Tabi ya, bu benim aklıma neden gelmemişti.  En sonunda dayanamayıp telefonumu elime alarak Esin'in numarasını aradım.
Gelen yanıt " Aradığınız kişiye şu anda ulaşılmıyor." Yanıtıydı.
Annem de, bana merakla bakarken " Ne oldu, oğlum açmıyor mu?" Diye sordu.

Sıkıntıyla telefonu kapatırken, anneme cevabım sadece başımı iki yana sallamak oldu..

Ayağa kalktığımda ise annem bana şaşkınlıkla bakarken " Nereye oğlum bu saatte?" Dedi.

Ben de ona " Anne, ben Esin' i aramaya çıkıyorum. Gerekirse her taşın altına bakacağım, ama onu bulacağım. O, bunu hak etmiyor, onu bulup buraya ait olduğu yere getireceğim." Derken kapıdan hızlıca çıktım.

Yol boyunca avare gibi dolaştım, durdum.  Sanki her  yerde onun gülüşü, her parkta bana bakması, her evin camında da, bana gülümseyerek el sallaması vardı.

Onsuz nefes alamıyordum, sanki. Hiç bir yere sığamıyordum. O yokken, benim kalbim acıyordu, canım yanıyordu. Onsuz üşüyordum. Tam o esnada onu gördüm. Bana, yine aynı o sabah olduğu gibi yine gülen gözlerle baktı.

O an yerimde durdum. Bu, gerçek değildi. Esin burada mıydı yani?

Esin tam karşımda durmuş, üzerinde gelinliği bana gel, anlamında işaret yaptı.

O an gözümden bir damla yaş süzülürken zoraki gülümsedim. Onu çok özlemiştim. Henüz evleneli üç ay olmuştu ama şimdiden kördüğüm gibi birbirimize bağlanmıştık.

Esin bana bakarken bir anda arkasını döndü. Sanki beni takip et der gibi bir hali vardı. 
Onun arkasından temkinli adımlarla giderken, Esin de bana ara ara bakmaya başladı.

O an hiç beklemediğim bir şey oldu.

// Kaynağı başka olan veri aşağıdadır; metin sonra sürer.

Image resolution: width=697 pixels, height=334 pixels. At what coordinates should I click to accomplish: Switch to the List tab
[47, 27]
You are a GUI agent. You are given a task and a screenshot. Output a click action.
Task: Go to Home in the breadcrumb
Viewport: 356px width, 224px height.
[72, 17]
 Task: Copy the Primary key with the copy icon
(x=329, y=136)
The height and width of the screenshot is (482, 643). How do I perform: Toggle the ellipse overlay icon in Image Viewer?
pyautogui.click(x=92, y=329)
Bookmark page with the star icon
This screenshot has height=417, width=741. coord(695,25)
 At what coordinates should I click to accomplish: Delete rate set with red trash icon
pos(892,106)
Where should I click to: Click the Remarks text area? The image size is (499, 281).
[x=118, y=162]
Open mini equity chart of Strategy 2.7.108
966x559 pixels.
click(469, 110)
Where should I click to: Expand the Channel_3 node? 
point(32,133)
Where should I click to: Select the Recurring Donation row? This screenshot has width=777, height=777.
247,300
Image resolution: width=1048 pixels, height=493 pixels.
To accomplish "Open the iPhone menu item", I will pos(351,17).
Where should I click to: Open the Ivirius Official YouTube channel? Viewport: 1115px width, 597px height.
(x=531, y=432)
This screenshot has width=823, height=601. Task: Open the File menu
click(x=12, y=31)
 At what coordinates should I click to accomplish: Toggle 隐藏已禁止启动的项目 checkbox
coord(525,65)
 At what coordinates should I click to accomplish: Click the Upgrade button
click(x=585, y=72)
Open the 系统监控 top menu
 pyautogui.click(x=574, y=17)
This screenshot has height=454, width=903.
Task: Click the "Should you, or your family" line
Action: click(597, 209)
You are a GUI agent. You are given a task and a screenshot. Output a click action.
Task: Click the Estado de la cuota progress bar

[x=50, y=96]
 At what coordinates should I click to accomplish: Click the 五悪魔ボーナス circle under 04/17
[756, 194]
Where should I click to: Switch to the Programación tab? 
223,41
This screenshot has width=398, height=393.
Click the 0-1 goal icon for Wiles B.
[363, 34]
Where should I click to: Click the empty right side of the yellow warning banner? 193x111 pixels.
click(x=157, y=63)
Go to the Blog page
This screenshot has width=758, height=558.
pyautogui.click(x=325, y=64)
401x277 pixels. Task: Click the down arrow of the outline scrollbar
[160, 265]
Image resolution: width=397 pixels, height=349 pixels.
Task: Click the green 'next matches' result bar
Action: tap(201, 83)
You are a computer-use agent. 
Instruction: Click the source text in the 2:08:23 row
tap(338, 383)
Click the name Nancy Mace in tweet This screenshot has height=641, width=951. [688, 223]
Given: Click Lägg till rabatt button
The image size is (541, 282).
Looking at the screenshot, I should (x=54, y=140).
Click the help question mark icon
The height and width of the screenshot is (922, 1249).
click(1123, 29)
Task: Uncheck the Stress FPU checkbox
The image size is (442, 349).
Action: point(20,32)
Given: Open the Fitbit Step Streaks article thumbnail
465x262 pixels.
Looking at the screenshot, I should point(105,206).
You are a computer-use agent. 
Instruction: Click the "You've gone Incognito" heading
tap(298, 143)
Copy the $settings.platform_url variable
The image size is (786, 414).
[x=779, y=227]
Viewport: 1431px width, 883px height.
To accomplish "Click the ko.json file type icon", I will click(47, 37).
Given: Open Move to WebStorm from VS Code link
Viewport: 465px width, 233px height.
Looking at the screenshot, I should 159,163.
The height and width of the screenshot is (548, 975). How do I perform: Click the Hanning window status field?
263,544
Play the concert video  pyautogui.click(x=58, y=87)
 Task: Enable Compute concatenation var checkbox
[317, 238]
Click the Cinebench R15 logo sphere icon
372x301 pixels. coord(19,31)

Esin benden gittikçe uzaklaşmaya başladı. Sanki uzanıp da, tutamayacağım kadar...

Arkasından korkuyla " Esin, gitme. Seni çok özledim." Diye bağırdım.
Ama Esin yoktu, yine bir başımayım.

Kendime geldiğimde tekrar Esin' i aramaya koyuldum. Gerekirse her hastaneye, her karakola bakacaktım.

Yolda giderken, otobüs garının önünde durduğumda hızlıca içeriye girdim. Başka şehire de gitmiş olma ihtimali beni korkutuyordu.

Masa başında oturan görevliye gülümseyerek bakarken " İyi Akşamlar, ben size bir şey soracaktım." Dediğimde görevli de bana bakarak " Buyurun." Dedi.

Ondan cesaret alarak " Ben, eşimi arıyorum. Evden çıkmış, acaba buraya bugün kumral saçlı, zayıf biri geldi mi?" Diyerek Esin'i adama tarif ettim.

Adam da başını sallayarak " Bir saniye, kontrol edeyim. Adı neydi?" Diye sordu.

Ben de hemen heyecanla " Esin Korrhanoğlu." Dedim.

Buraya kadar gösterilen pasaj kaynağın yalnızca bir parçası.